● **Objective**: Please copy the data below line for line, keeping every character exactly the same.

● **Target pointing data**:

____

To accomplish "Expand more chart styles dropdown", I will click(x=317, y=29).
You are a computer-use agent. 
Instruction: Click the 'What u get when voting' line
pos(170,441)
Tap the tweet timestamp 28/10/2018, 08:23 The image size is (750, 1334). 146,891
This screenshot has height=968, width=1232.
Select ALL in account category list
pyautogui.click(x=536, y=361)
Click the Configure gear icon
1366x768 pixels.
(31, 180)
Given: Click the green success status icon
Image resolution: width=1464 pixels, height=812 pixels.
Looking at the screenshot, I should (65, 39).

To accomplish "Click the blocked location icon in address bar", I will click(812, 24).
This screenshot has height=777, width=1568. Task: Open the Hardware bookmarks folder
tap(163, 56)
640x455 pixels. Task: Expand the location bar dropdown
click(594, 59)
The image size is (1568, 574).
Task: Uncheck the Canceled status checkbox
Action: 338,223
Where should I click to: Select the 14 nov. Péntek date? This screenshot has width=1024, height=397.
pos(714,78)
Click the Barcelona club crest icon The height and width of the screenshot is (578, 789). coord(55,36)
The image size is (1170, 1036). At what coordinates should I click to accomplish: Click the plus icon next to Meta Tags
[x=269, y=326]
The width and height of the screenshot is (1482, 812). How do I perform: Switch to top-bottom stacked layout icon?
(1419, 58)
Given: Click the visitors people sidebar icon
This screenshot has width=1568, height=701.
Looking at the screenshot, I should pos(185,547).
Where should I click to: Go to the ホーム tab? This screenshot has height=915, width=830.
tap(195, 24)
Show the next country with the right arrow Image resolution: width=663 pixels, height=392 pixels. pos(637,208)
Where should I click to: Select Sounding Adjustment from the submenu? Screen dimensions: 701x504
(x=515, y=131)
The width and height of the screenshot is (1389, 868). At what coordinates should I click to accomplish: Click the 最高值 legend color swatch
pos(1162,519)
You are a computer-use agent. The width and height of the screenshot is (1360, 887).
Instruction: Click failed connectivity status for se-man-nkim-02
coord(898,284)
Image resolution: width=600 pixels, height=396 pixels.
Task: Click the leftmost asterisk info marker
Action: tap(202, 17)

____

● **Answer to the exercise**:
To accomplish "Expand more chart styles dropdown", I will click(x=317, y=29).
You are a computer-use agent. 
Instruction: Click the 'What u get when voting' line
pos(170,441)
Tap the tweet timestamp 28/10/2018, 08:23 The image size is (750, 1334). 146,891
This screenshot has height=968, width=1232.
Select ALL in account category list
pyautogui.click(x=536, y=361)
Click the Configure gear icon
1366x768 pixels.
(31, 180)
Given: Click the green success status icon
Image resolution: width=1464 pixels, height=812 pixels.
Looking at the screenshot, I should (65, 39).

To accomplish "Click the blocked location icon in address bar", I will click(812, 24).
This screenshot has height=777, width=1568. Task: Open the Hardware bookmarks folder
tap(163, 56)
640x455 pixels. Task: Expand the location bar dropdown
click(594, 59)
The image size is (1568, 574).
Task: Uncheck the Canceled status checkbox
Action: 338,223
Where should I click to: Select the 14 nov. Péntek date? This screenshot has width=1024, height=397.
pos(714,78)
Click the Barcelona club crest icon The height and width of the screenshot is (578, 789). coord(55,36)
The image size is (1170, 1036). At what coordinates should I click to accomplish: Click the plus icon next to Meta Tags
[x=269, y=326]
The width and height of the screenshot is (1482, 812). How do I perform: Switch to top-bottom stacked layout icon?
(1419, 58)
Given: Click the visitors people sidebar icon
This screenshot has width=1568, height=701.
Looking at the screenshot, I should pos(185,547).
Where should I click to: Go to the ホーム tab? This screenshot has height=915, width=830.
tap(195, 24)
Show the next country with the right arrow Image resolution: width=663 pixels, height=392 pixels. pos(637,208)
Where should I click to: Select Sounding Adjustment from the submenu? Screen dimensions: 701x504
(x=515, y=131)
The width and height of the screenshot is (1389, 868). At what coordinates should I click to accomplish: Click the 最高值 legend color swatch
pos(1162,519)
You are a computer-use agent. The width and height of the screenshot is (1360, 887).
Instruction: Click failed connectivity status for se-man-nkim-02
coord(898,284)
Image resolution: width=600 pixels, height=396 pixels.
Task: Click the leftmost asterisk info marker
Action: tap(202, 17)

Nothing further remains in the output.